- Passage given:
......

A Biblical Case for Natural Law, by David VanDrunen. Grand Rapids: the Acton Institute, 2006. 69 pages. Reviewed by Mr. Matthew Tuininga.

American Christians intent on calling their nation back to its Christian founding love to quote II Chronicles 7:14, “If my people, who are called by my name, will humble themselves, and pray and seek my face, and turn from their wicked ways, then I will hear from heaven, and forgive their sin, and heal their land.”

For sixty years Evangelicals led by men like Pat Robertson and Jerry Falwell have appealed to the Scriptures to show the path the United States should follow, whether the issue is supporting Israel, opposing homosexual marriage, or fighting abortion. The rise of the Christian right has provoked fanatical cries that Christians are seeking to reinstate an inquisition-bearing theocracy like Old Testament Israel.

Others claim that Christian political efforts are destroying the sacred American separation between church and state. Even thoughtful Christians question whether we have gone too far, whether in the midst of our political efforts we have somehow forgotten the spiritual mission of the church.

I recall discussing with a friend at Covenant College the U.S. Supreme Court’s 2003 Lawrence v. Texas decision, a decision that struck down state laws against homosexuality. My friend suggested that perhaps the Supreme Court’s ruling was right, since the job of the church is not to impose its religious morality on the world through political campaigns, but to preach salvation to sinners through Christ. Isn’t biblical morality, she suggested, supposed to grow out of the work of the Spirit, rather than be imposed apart from the cross?

Despite the apparent confusion among Christians regarding the role of the Bible and the Church in modern America, Christian theologians from Augustine of Hippo to Abraham Kuyper have wrestled with the way thoughtful Christians should seek to promote God’s kingship over all of life, while still respecting the unique role of the Church and Scripture. Consciously working within this tradition, David VanDrunen argues that Reformed Christians need to reconsider the biblical teaching on natural law.

......

- Written instruction:
Answer the following from the book review above.
(a) Who published the book under review, and in what year?
(b) Which 2003 U.S. Supreme Court decision did the reviewer discuss with a friend at Covenant College?
(c) Which two theologians are named as the span of the tradition within which VanDrunen works?

......

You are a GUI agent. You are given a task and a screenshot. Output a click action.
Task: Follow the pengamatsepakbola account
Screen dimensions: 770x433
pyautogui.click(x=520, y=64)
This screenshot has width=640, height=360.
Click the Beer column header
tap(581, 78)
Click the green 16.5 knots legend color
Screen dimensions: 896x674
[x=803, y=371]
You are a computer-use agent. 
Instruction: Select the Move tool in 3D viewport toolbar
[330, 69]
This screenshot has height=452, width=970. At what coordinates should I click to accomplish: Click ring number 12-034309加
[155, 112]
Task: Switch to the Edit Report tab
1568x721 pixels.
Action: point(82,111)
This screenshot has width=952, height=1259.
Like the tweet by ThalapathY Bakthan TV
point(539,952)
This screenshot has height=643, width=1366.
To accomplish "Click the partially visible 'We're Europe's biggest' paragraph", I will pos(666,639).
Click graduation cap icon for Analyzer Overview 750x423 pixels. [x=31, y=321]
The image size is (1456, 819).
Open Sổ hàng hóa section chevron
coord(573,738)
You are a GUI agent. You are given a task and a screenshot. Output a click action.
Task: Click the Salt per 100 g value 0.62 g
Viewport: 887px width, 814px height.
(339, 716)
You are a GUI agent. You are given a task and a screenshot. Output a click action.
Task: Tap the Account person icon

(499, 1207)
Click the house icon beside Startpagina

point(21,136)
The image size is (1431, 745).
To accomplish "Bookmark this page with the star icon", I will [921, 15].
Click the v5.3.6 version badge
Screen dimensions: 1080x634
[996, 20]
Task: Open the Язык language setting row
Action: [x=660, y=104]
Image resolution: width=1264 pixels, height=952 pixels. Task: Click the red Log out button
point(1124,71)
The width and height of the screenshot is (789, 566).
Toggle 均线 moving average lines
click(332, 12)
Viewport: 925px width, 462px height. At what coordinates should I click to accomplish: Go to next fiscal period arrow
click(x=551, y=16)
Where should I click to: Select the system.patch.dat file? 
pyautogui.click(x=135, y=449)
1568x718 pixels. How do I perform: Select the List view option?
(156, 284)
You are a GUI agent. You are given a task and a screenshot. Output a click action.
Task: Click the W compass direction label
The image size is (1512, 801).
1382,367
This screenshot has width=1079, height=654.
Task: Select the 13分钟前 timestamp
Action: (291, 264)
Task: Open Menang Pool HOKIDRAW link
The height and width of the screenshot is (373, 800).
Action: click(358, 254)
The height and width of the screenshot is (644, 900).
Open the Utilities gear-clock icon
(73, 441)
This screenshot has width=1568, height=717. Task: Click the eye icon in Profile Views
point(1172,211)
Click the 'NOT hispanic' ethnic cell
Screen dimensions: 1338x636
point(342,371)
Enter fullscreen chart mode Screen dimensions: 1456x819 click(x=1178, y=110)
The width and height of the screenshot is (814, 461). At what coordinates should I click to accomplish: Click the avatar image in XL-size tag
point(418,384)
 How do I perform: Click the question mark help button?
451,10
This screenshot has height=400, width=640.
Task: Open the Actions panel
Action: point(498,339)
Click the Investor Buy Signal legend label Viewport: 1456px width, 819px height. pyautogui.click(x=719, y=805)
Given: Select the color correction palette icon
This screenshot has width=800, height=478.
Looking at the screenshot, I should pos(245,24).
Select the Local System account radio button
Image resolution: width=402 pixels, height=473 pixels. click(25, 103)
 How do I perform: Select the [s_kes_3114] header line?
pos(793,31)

......

- Written answer:
(a) The Acton Institute in Grand Rapids published it in 2006.
(b) Lawrence v. Texas.
(c) Augustine of Hippo and Abraham Kuyper.